### ЗАДАНИЕ 1
Ответьте, пожалуйста, на вопросы по беседе о «Pussy Riot»:
(a) Что написал в «Facebook» директор кафе «Март» Николай Борисов?
(b) В каком журнале вышла статья Екатерины Кронгауз?
(c) На какое движение, по впечатлению Екатерины Кронгауз, опираются участницы группы?
### ЗАДАНИЕ 2
Продолжите беседу о «Pussy Riot» после последней приведенной реплики.

### ТЕКСТ ДЛЯ ЧТЕНИЯ
>>>
Елена Фанайлова: Мы, конечно, будем говорить о художественном контексте второй половины ХХ века, потому что я думаю, что непонимание рождает агрессию, а реакция части общества на события вокруг «Pussy Riot» связана во многом, как мне кажется, с непониманием и того языка, на котором они говорят. Но все-таки главным для меня является запись в «Facebook» директора кафе «Март», в котором мы находимся. Николай Борисов написал: «Для меня важно одно – нельзя мучить людей». Он имел в виду приговор и условия заключения. Мне кажется, это довольно важная вещь.
Мы обсуждали с Анатолием Голубовским и Еленой Петровской некоторое время назад деятельность группы «Pussy Riot» и деятельность группы «Femen», и тогда Толя, по-моему, сказал, что группа «Femen» явно менеджерская группа, а группа «Pussy Riot» - нет. А Елена Петровская сказала, что в данном случае это совершенно неважно. Вот сейчас в связи с тем, что группа «Pussy Riot» со своей акцией выдвинута на Премию Кандинского, я слышу разговоры, что за девушками стоит какой-то организатор, что это мужской мозг, что это кто-то придумал за них. Для вас это важно?

Давид Рифф: Я думаю, что это важно как симптом, как всякая конспирология, она пытается объяснить то, что действительно есть, но ложным образом. Действительно, можно наблюдать какие-то расколы в том, как потом «Pussy Riot», во-первых, организует кампании в защиту заключенных трех девушек. И я думаю, что там происходит абсолютно неизбежная вещь, как было сказано о ситуационистах: происходят какие-то расколы внутри радикальных движений. Я думаю, что там разные позиции внутри этой группы. Со временем это станет понятнее, я думаю. Вообще надо рассматривать такие явления как большие коллективные поля. Я вижу связь историческую с описанными явлениями. Нельзя сказать, что это маленькие группы, очень сосредоточенные как художественные формации, люди, которые работают вместе много лет. «Pussy Riot» - большое движение людей, которые примкнули, которые ушли, которые пришли. И одна из главных проблем этого показательного процесса – это то, что он может расширяться.

Никита Алексеев: У меня такое впечатление, что коллектив «Pussy Riot» будет зависеть от того, кого арестуют. Потому что сейчас сыщики ищут следующих. Состав группы «Pussy Riot» будет заключаться исключительно в составе тех, кто будет находиться за решеткой или под следствием.

Елена Фанайлова: А если говорить о художественном контексте? Я во многом основывалась на статье Екатерины Кронгауз, когда собирала информацию о том, что я хочу понять про художественные истоки «Pussy Riot», статья была опубликована в журнале «Большой город» до процесса. Катя, вам самой удалось разобраться в том, на что девушки опираются?

Екатерина Кронгауз: Поскольку это было написано до выступлений, до появления трех открытых героинь этого процесса, они называли очень много имен. В разных интервью они называли, видимо, в зависимости от того, кто давал интервью, разные имена. И у меня создалось впечатление, что у них очень разбросанное представление о том, на кого они опираются. Похоже было на то, что они опираются на движение начала 90-х американского «Riot Grrrls».
<<<
### Необработанные записи
>>>
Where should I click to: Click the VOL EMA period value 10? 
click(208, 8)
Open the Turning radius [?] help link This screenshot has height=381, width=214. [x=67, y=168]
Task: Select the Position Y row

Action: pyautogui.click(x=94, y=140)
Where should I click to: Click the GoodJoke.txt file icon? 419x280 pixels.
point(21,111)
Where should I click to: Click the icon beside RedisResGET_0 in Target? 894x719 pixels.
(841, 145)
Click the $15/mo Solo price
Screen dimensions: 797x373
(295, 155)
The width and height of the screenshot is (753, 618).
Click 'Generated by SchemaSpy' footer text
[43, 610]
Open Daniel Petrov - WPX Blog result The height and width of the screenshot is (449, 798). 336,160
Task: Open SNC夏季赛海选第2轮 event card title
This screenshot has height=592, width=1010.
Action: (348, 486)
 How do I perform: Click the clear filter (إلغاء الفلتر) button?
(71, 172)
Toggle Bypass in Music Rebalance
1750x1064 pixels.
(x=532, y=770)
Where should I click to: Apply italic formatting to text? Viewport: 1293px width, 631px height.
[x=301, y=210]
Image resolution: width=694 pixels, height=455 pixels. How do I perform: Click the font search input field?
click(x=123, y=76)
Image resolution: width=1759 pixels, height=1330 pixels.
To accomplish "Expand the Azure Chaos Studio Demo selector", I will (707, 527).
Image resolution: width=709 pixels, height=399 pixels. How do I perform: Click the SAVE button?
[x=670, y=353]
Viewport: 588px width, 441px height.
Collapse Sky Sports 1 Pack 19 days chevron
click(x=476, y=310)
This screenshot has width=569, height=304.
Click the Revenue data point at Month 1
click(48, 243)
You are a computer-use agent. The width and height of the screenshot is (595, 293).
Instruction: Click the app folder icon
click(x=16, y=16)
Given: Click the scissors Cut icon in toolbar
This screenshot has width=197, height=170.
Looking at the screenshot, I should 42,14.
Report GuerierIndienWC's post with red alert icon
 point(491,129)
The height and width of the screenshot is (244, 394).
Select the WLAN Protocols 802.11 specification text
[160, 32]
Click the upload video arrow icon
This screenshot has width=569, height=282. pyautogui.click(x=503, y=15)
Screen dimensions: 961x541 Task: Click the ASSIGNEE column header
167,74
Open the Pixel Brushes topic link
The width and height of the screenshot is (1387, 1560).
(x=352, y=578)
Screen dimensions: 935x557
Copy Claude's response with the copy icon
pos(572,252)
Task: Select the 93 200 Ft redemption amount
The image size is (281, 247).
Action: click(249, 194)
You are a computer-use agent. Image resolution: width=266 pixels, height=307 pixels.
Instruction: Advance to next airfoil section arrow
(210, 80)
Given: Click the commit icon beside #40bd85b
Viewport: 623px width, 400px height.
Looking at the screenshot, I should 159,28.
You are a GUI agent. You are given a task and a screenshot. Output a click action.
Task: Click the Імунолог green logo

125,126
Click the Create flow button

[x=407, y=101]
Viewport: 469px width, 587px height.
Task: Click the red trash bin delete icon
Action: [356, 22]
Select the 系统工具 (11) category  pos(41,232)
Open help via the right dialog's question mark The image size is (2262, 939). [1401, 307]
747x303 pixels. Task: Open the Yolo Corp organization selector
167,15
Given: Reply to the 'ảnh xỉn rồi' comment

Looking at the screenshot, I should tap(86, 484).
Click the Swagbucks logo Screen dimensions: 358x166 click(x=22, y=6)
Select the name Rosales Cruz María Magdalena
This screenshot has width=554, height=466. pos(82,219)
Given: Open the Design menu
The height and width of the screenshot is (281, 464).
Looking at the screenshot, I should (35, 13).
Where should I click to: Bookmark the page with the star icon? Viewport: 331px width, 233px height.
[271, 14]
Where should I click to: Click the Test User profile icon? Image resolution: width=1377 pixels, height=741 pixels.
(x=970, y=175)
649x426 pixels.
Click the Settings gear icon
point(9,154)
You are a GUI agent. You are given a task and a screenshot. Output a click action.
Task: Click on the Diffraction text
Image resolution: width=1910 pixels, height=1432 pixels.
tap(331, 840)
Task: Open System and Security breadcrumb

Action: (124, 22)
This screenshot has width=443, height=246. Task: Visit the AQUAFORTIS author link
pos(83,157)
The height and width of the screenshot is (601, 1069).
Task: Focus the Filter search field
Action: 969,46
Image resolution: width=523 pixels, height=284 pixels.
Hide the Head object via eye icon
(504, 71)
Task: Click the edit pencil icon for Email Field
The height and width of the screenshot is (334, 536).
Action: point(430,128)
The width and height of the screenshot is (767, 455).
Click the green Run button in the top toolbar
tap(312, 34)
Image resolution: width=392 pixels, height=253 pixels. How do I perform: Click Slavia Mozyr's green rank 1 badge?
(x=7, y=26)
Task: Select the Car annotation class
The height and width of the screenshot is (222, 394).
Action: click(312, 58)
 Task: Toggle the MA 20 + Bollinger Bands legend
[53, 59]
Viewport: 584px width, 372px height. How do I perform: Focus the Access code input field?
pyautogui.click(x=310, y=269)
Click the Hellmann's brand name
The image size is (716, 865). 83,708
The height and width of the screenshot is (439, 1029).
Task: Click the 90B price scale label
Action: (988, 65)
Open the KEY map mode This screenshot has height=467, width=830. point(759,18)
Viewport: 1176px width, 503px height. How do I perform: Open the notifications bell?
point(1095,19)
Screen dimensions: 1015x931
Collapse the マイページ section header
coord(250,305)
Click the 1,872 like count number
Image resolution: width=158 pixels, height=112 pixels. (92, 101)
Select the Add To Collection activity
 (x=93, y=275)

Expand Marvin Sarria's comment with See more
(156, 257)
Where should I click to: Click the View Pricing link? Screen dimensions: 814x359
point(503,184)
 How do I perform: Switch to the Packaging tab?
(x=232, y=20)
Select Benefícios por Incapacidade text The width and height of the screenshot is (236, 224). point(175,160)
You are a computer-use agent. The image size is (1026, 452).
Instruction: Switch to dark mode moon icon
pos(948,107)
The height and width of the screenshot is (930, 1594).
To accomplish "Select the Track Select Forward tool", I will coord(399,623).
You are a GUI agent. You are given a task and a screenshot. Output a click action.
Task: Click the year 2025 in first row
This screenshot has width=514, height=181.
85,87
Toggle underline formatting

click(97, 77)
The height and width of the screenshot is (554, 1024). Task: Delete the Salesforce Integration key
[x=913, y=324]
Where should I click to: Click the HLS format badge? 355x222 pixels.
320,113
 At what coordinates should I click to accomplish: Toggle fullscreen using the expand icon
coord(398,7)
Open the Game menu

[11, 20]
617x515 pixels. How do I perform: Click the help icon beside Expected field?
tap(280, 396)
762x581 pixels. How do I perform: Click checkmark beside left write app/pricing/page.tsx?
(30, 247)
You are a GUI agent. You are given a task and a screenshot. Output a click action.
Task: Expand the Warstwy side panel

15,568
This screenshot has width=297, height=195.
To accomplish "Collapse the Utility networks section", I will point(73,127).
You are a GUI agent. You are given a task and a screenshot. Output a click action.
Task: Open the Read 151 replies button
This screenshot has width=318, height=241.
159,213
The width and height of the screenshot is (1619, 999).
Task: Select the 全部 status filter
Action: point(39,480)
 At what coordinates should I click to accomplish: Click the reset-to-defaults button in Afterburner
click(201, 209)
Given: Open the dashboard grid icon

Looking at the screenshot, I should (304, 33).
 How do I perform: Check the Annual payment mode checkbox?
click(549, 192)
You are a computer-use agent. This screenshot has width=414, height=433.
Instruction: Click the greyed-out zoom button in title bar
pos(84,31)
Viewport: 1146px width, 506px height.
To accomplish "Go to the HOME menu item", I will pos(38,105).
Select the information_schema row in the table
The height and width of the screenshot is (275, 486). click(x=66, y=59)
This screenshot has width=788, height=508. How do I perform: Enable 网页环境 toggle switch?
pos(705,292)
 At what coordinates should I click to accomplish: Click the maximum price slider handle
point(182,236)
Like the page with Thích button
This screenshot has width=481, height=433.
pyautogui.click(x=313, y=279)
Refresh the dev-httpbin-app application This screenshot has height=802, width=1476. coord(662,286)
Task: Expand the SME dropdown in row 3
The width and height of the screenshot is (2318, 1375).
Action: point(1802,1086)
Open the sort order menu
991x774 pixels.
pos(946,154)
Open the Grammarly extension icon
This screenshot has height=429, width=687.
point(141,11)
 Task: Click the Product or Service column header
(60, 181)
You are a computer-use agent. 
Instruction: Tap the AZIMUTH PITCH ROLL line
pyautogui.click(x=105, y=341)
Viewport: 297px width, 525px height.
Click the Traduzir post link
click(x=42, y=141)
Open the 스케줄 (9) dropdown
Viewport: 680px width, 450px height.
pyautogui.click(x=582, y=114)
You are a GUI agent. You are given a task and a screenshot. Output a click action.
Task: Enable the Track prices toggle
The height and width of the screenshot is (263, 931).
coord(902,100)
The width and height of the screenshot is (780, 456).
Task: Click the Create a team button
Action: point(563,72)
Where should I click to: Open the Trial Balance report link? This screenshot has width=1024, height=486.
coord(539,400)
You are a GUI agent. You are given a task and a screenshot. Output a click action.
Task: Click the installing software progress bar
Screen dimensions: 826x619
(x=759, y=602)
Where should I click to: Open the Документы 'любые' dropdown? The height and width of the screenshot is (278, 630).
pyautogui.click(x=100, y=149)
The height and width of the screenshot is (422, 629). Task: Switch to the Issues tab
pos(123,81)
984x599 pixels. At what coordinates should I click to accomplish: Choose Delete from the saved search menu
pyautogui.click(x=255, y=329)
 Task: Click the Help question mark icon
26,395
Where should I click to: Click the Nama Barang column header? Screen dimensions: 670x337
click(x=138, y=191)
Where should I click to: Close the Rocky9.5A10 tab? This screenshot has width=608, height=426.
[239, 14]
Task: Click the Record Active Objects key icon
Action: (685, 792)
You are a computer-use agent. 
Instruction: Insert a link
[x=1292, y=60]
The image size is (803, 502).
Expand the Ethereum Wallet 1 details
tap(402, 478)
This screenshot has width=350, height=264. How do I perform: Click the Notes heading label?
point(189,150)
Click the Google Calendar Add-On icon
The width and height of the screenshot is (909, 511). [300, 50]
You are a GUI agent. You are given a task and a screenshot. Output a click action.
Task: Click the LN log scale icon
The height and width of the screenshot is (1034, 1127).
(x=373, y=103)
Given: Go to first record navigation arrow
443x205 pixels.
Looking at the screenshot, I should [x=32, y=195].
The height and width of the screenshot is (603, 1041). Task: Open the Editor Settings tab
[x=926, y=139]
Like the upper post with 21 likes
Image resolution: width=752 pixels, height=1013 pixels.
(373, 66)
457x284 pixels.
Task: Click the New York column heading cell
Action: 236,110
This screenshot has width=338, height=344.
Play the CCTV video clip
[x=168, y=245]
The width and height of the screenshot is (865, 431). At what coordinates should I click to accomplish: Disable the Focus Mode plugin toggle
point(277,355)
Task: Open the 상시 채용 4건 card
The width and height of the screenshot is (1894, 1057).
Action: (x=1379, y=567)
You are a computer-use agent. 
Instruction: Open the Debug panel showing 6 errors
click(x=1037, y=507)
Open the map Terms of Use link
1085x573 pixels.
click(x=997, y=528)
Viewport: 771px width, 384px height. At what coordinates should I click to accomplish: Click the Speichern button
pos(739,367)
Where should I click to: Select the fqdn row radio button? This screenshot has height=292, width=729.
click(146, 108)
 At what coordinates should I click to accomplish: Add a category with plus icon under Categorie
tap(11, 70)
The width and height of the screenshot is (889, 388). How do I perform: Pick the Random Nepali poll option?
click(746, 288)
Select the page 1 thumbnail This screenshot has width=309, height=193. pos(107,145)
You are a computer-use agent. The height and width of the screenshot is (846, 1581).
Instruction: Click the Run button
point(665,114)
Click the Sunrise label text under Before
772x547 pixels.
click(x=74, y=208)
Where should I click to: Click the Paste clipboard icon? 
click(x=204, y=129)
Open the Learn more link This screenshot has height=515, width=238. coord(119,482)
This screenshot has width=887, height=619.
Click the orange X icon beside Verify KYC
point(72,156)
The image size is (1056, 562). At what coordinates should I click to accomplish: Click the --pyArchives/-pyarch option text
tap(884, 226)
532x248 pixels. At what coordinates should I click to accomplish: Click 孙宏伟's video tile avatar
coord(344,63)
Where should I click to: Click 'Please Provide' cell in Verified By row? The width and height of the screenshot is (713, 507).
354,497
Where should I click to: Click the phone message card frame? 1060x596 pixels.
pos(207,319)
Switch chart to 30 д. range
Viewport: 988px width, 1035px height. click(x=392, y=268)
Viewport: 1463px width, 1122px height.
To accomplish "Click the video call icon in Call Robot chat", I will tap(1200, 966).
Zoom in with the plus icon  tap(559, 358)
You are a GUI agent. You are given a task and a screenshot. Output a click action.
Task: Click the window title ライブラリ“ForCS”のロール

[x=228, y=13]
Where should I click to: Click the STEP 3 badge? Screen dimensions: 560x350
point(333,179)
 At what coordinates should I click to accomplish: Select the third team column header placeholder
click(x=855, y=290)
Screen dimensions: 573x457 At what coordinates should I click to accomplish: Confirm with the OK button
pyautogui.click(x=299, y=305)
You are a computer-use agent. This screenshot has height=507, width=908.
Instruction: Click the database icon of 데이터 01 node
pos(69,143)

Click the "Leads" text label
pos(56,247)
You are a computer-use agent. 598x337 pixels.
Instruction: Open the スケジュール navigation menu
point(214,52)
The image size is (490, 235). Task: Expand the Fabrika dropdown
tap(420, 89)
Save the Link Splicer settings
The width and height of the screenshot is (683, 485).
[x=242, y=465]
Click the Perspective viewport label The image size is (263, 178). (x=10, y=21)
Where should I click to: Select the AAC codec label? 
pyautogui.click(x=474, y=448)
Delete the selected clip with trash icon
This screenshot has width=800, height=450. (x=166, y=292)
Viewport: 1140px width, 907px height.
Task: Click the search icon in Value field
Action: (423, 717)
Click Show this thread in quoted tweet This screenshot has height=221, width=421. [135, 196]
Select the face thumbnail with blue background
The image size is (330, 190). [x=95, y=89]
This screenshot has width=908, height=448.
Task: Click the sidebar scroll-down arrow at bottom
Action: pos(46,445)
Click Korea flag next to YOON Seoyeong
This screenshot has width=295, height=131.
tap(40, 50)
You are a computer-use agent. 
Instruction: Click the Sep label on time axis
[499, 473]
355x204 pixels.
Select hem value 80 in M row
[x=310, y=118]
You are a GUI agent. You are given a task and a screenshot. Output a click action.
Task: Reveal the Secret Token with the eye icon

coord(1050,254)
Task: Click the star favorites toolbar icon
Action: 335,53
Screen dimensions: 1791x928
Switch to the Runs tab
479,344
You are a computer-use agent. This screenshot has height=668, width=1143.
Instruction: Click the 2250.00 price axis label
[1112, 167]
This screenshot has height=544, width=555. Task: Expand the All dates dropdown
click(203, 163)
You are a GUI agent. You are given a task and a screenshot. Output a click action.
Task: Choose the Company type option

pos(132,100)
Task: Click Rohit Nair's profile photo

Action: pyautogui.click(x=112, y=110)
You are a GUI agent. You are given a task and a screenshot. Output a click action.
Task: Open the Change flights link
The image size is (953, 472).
<<<
### ОТВЕТ 1
(a) «Для меня важно одно – нельзя мучить людей».
(b) В журнале «Большой город».
(c) На американское движение начала 90-х «Riot Grrrls».

### ОТВЕТ 2
Елена Фанайлова: Панк-рокерши, да?

Екатерина Кронгауз: Да, это панк-рокерши. За все женское в Америке, связанное с третьей волной феминизма. Но, мне кажется, в данной ситуации рассматривать общий контекст, международный контекст с контекстом 50-60-х годов других стран будет некоторой обманкой. В их истории гораздо больше политики, гораздо больше современности, гораздо больше расчета, не в смысле конспирологического расчета, что они рассчитывали на, а в смысле того, как это все сработало, как сработала международная поддержка, почему это произошло. И это все гораздо современнее, чем те источники, на которые они ссылаются. И это гораздо больше завязано на современные медиа, на технологии и на ситуацию в России.

Елена Петровская: Мы должны сегодня акцентировать именно политический аспект этой акции, поскольку наши средства массовой информации делают все, чтобы деполитизировать эту акцию, чтобы представить ее как богохульство, с чем, конечно, согласиться невозможно. Я бы сказала, что, наверное, есть какой-то общехудожественный контекст, который не так важен. Тем не менее, не прозвучала одна связь, которая кажется мне значительной, а именно, связь этой группы с группой «Война». Вот это я считаю важным, гораздо более важным, кстати, чем попытки установить контекст через венский акционизм и так далее. Для меня в деятельности этой группы все эти отсылки не важны. Я вообще считаю, что эти отсылки носят достаточно условный, придуманный и, я бы даже сказала, симулятивный характер. Они нам дают возможность за что-то уцепиться, вроде бы, но никакого значения сами по себе не имеют. Поэтому для меня тогда, на том этапе еще, когда не было приговора, а сейчас, мне кажется, эти рассуждения, может быть, немножко неуместны, мне тогда казалось, что они, грубо говоря, симулируют некоторые художественные формы. Но именно симуляции этих художественных форм... песни - с точки зрения музыкальной к ним можно предъявлять много претензий. Или симулируют какую-то акцию, потому что это в большей степени симуляция, чем собственно акция. Так вот, симуляция – это есть те остаточные признаки, по которым их можно причислять к департаменту современного искусства. Потому что без этого они не будут опознаваться как художники.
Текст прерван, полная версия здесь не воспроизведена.